[DATASET EXCERPTS — start]

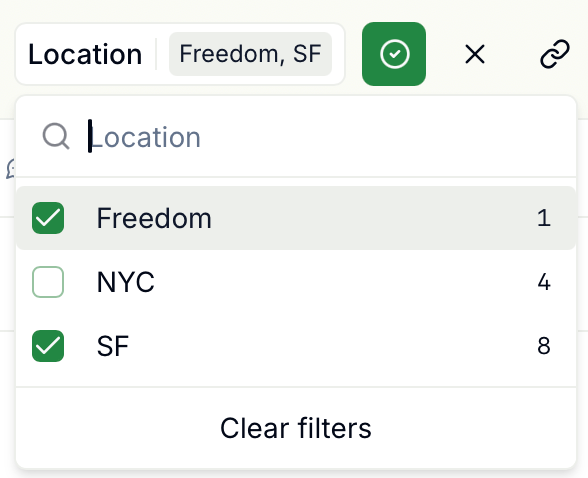Click the chain link icon
Screen dimensions: 588x478
tap(555, 54)
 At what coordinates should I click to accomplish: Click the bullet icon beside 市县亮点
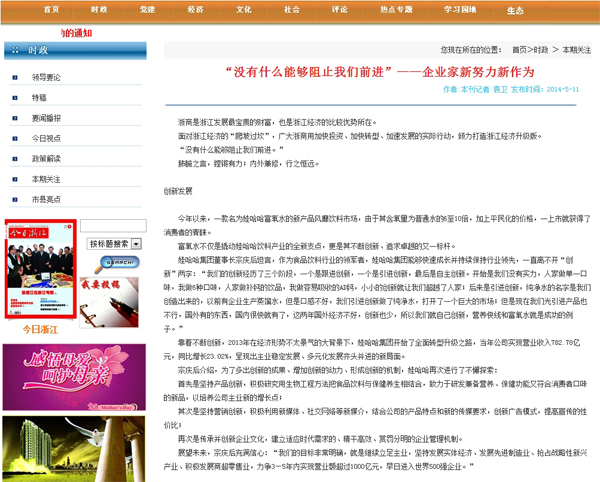[x=15, y=199]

[DATASET EXCERPTS — finish]

WHAT TO DO: Each line from the one with "At what coordinates" through the final line of the records must be copied exactly, with no pictures and no additional lines.

RESPONSE TO THIS TASK:
 At what coordinates should I click to accomplish: Click the bullet icon beside 市县亮点
[x=15, y=199]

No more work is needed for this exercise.